== Raw records ==
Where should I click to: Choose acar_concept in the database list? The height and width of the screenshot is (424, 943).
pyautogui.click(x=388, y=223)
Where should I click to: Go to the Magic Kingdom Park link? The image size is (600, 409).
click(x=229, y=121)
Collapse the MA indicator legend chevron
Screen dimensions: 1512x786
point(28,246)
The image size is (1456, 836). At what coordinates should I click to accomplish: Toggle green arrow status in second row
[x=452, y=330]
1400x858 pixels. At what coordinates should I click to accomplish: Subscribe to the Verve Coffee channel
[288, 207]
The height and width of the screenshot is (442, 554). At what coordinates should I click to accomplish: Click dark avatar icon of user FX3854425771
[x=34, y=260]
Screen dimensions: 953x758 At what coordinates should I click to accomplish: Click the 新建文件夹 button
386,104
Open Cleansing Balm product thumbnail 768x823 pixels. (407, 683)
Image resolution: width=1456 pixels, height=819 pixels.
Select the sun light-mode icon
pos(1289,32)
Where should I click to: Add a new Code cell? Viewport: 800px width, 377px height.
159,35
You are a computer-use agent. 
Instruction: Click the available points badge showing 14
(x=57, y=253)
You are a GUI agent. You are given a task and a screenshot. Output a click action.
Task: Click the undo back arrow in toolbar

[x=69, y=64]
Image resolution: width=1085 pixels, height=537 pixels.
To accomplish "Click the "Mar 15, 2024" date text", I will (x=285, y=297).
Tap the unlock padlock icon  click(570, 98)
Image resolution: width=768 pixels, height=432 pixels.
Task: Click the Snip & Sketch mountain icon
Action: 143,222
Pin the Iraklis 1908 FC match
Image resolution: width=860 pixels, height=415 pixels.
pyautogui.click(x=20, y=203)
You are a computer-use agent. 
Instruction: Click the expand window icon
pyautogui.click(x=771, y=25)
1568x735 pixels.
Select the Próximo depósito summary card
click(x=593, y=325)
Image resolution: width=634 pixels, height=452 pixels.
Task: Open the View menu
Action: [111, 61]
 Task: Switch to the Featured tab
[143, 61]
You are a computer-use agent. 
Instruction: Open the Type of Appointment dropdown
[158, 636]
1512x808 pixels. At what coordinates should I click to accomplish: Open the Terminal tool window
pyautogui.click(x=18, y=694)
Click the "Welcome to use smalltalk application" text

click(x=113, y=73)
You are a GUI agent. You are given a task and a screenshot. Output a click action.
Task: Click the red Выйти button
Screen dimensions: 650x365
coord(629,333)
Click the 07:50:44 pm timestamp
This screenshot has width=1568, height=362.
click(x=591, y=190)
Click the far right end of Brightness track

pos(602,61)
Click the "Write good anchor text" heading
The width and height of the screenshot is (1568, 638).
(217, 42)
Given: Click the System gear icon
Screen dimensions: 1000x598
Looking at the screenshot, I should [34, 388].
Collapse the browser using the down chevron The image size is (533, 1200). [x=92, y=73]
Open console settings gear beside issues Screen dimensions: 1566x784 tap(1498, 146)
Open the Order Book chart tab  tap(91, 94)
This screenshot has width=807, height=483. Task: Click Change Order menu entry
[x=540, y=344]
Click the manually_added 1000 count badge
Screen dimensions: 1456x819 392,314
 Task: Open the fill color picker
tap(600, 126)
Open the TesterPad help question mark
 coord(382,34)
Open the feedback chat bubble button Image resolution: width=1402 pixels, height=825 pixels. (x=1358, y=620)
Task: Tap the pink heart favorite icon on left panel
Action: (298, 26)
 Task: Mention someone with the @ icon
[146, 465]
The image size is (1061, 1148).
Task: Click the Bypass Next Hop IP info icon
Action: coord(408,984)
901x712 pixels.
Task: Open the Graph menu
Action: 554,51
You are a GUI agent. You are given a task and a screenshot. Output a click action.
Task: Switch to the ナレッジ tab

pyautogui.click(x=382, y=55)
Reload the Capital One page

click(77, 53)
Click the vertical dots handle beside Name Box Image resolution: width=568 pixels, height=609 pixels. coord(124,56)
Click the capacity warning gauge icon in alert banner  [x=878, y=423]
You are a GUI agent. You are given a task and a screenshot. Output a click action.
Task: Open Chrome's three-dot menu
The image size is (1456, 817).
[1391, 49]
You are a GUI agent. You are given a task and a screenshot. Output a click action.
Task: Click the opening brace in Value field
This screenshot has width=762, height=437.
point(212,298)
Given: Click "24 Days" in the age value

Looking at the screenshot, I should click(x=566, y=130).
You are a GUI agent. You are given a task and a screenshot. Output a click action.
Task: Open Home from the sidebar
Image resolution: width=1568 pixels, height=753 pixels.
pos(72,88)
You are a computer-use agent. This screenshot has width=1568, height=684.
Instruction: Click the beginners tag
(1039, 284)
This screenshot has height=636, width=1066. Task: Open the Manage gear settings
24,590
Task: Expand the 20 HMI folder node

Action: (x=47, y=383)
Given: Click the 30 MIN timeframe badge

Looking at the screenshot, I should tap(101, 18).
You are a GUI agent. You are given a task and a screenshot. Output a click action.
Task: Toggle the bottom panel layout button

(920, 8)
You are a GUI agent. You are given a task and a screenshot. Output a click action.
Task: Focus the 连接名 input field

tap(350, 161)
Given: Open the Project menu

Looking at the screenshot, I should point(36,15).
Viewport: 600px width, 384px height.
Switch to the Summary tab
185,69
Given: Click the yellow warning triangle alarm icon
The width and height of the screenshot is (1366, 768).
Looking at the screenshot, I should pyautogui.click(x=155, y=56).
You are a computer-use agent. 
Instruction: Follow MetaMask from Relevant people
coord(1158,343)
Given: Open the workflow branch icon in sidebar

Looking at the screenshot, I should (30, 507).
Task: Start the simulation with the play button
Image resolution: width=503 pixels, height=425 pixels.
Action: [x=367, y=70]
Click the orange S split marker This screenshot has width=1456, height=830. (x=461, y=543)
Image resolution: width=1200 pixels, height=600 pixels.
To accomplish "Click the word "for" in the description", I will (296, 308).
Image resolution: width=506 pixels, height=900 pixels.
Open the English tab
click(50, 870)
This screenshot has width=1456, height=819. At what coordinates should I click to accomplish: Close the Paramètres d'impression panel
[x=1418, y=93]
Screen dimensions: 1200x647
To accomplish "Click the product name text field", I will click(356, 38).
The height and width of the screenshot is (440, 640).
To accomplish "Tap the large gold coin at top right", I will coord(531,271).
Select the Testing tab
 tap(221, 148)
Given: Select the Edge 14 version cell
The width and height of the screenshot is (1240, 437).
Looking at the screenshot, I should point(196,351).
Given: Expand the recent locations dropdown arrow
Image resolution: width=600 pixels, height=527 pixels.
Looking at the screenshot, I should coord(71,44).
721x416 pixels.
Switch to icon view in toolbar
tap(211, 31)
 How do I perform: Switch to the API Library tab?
===
To do: Can you return the data exactly as it appears, from the line containing "Image resolution: width=1085" through the line containing "Action: [111, 61]", both included?

Answer to this exercise:
Image resolution: width=1085 pixels, height=537 pixels.
To accomplish "Click the "Mar 15, 2024" date text", I will (x=285, y=297).
Tap the unlock padlock icon  click(570, 98)
Image resolution: width=768 pixels, height=432 pixels.
Task: Click the Snip & Sketch mountain icon
Action: 143,222
Pin the Iraklis 1908 FC match
Image resolution: width=860 pixels, height=415 pixels.
pyautogui.click(x=20, y=203)
You are a computer-use agent. 
Instruction: Click the expand window icon
pyautogui.click(x=771, y=25)
1568x735 pixels.
Select the Próximo depósito summary card
click(x=593, y=325)
Image resolution: width=634 pixels, height=452 pixels.
Task: Open the View menu
Action: [111, 61]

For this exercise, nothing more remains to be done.